> **Task directions**: Below are the records; tally the lines that include "computer" and report only the total.

** Opening Source information block **

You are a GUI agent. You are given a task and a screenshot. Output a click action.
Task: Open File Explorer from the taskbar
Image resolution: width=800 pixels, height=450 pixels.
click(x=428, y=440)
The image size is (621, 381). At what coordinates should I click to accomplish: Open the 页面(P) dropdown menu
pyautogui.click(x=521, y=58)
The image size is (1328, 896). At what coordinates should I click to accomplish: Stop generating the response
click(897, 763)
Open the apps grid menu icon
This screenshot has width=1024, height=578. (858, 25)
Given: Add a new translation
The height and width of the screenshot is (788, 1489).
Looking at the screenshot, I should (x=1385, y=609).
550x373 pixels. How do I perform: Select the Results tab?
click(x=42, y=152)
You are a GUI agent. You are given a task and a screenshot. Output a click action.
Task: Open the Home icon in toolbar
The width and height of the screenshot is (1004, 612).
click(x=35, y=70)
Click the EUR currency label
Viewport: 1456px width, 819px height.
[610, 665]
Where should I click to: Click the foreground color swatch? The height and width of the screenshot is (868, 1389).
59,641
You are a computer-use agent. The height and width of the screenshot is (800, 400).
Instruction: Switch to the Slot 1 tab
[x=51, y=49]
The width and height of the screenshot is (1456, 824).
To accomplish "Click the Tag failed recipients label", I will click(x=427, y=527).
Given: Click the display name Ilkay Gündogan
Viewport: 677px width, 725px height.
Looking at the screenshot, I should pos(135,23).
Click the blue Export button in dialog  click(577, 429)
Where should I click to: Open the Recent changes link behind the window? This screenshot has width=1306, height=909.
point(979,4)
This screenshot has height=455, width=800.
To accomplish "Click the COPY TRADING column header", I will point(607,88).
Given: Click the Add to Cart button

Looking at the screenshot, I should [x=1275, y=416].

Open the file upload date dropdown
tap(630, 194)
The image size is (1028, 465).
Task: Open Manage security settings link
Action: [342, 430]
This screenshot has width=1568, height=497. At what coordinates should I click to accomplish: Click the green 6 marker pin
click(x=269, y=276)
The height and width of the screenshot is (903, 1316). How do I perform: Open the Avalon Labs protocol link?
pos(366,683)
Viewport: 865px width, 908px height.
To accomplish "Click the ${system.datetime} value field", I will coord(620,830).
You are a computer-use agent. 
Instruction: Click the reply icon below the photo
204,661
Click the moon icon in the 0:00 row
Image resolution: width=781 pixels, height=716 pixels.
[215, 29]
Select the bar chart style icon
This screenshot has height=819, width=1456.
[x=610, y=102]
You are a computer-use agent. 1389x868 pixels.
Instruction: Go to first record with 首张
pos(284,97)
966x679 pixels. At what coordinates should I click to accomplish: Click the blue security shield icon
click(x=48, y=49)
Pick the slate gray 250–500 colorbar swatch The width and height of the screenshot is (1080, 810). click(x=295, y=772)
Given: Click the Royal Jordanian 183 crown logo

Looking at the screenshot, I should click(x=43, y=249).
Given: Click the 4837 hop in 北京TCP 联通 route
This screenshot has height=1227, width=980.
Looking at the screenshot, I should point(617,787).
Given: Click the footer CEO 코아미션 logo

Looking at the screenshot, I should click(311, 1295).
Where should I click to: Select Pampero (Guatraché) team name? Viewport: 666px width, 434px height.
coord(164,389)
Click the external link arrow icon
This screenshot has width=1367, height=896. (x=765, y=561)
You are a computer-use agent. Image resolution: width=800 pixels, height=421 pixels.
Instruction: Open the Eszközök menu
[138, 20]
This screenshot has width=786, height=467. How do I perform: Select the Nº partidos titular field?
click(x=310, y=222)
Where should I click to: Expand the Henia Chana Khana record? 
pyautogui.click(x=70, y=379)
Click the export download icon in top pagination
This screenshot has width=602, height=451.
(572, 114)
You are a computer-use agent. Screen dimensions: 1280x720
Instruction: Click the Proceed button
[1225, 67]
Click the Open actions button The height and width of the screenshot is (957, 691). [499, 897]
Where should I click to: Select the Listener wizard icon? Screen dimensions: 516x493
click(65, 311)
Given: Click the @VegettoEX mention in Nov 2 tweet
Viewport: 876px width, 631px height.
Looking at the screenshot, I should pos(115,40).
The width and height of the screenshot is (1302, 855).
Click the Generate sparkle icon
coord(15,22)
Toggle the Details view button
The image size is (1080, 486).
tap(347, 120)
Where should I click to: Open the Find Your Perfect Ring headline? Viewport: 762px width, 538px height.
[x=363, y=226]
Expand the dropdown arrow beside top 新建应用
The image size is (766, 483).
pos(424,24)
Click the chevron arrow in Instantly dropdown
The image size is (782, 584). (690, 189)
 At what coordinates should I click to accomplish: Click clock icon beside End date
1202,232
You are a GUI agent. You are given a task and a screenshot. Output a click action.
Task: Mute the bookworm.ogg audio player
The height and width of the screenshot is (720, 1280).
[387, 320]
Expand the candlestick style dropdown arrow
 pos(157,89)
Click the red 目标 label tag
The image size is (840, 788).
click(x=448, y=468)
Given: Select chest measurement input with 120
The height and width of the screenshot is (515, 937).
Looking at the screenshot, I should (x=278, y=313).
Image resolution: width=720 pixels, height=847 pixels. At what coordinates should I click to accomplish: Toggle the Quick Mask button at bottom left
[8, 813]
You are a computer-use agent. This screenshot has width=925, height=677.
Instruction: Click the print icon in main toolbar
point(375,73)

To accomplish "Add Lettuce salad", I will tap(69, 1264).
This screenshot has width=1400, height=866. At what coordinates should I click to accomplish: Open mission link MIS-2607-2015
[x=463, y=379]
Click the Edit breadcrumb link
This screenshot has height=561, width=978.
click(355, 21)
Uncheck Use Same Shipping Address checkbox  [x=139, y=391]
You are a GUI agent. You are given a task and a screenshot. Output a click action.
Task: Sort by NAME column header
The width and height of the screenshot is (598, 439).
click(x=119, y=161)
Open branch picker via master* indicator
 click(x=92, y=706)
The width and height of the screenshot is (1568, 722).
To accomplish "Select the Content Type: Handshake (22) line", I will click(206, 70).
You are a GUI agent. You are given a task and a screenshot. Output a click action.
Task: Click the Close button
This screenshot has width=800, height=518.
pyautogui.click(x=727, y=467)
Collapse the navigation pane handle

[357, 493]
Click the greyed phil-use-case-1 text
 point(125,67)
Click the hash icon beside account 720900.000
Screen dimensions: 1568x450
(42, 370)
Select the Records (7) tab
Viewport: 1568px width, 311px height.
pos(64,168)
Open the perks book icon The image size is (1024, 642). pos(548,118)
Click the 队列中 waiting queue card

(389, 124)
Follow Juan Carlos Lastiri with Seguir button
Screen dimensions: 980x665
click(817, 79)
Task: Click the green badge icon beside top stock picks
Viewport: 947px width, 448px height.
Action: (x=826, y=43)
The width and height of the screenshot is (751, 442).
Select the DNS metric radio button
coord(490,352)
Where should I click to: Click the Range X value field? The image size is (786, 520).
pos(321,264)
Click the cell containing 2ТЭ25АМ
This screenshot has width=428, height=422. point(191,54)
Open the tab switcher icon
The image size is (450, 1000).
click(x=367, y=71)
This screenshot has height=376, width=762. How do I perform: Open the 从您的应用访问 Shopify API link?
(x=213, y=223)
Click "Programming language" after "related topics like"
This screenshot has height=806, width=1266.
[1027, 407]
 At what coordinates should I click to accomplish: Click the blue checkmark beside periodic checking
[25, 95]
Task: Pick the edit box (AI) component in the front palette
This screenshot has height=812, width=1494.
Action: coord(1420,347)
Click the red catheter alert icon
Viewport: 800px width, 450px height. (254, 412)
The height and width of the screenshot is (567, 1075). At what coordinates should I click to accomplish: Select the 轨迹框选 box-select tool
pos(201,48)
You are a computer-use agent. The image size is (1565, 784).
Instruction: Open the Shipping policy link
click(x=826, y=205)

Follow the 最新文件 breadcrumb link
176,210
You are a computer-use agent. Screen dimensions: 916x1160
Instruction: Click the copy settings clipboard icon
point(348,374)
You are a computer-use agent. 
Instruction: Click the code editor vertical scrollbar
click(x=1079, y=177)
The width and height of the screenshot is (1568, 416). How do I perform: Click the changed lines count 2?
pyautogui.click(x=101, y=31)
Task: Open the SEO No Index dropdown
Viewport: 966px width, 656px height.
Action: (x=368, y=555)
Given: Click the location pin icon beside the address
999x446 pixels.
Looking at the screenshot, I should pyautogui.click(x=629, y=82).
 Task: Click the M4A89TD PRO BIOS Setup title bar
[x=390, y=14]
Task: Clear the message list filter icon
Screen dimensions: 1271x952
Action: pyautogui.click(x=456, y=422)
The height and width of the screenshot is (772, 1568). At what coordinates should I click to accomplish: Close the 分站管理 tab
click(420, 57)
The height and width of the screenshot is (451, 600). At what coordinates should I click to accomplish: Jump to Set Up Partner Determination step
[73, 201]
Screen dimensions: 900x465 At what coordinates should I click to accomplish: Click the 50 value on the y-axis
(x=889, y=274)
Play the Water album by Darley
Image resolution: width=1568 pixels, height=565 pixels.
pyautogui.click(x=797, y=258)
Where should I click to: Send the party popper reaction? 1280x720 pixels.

** Closing Source information block **

> **Answer section**: 9